Pak Safir yang terhormat,
Sekitar dua bulan lalu anak saya mulai masuk sekolah. Dia kelas 2 SMP. Setiap minggu, saya memberikan uang saku sekitar Rp 75 ribu. Tanya dong, berapa sih sebaiknya uang saku ideal yang harus saya kasih untuknya? Untuk ongkos tranport pulang pergi dan jajan di kantin tiap hari sekitar Rp 9 ribu sampai Rp 13 ribu. Menurut bapak, uang saku Rp 75 ribu seminggu itu sudah cukup belum sih?

Saya tunggu jawabannya.

S - Ciputat


Jawab:

Halo Ibu S,
Anda tinggal di Ciputat ya? Saya waktu kecil juga sempat tinggal di sana lho. Lumayan lama sih, 15 tahun lalu. Wah, itu mah lama sekali ya Buu...

O ya, pertanyaan Anda sebetulnya mewakili banyak pertanyaan dari para pembaca lain yang mungkin juga kebingungan dalam memberikan uang saku yang tepat untuk putra-putrinya. Untuk topik uang saku, saya hanya bisa bilang bahwa tidak ada jumlah uang saku yang disebut ideal, karena bisa saja kita sama-sama punya anak yang kelas 1 SMP, tapi karena situasi dan kondisi berbeda, jumlah uang saku yang kita berikan juga akan berbeda. Karena itu, menjawab pertanyaan Anda tentang berapa jumlah uang saku yang ideal, saya punya satu petunjuk sederhana: Jumlah uang saku bisa disebut ideal bila anak Anda bisa memenuhi seluruh kebutuhan-kebutuhan dasarnya dengan uang tersebut.

Apa sih yang dimaksud dengan kebutuhan dasar? Yang jelas, kalau anak Anda masih sekolah, tentu saja transport dan biaya makannya selama di sekolah. Ingat lho, kalau anak Anda minta dibelikan buku Trio Detektif di toko buku atau minta dibelikan sepatu roda, itu bukan lagi kebutuhan dasarnya, tapi sudah 'keinginan'. Bedakan antara kebutuhan dan keinginan. Saya sudah berkali-kali bilang bahwa 'keinginan' umumnya tidak ada batasnya, tapi 'kebutuhan' pasti ada batasnya.

Begitu juga dengan kebutuhan anak Anda. Coba hitung berapa kebutuhannya untuk pulang pergi setiap hari dengan bis, berapa kebutuhannya setiap hari untuk beli makan di kantin, dan seterusnya. Kalau semua itu memang cukup, berarti uang saku yang selama ini Anda berikan merupakan jumlah yang 'ideal' untuknya. Ingat lho: 'untuknya', bukan untuk anak orang lain.
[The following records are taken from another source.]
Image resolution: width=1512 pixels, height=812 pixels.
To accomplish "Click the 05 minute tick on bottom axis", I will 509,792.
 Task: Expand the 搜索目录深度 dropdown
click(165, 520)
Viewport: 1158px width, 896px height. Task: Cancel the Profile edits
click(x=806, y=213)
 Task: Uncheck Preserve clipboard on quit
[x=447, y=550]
Tapi, kalau bisa sih jangan juga memberikan uang saku yang terlalu ngepas yang hanya disesuaikan dengan kebutuhannya. Kalau bisa, lebihkan saja beberapa ribu rupiah agar dia bisa menabung. Ingat, uang saku yang Anda berikan bisa menjadi sarana bagi anak Anda untuk belajar mengelola uang, sebelum dia nanti bekerja dan menerima penghasilan sendiri setiap minggu atau setiap bulannya ketika dia sudah dewasa. Ya kan?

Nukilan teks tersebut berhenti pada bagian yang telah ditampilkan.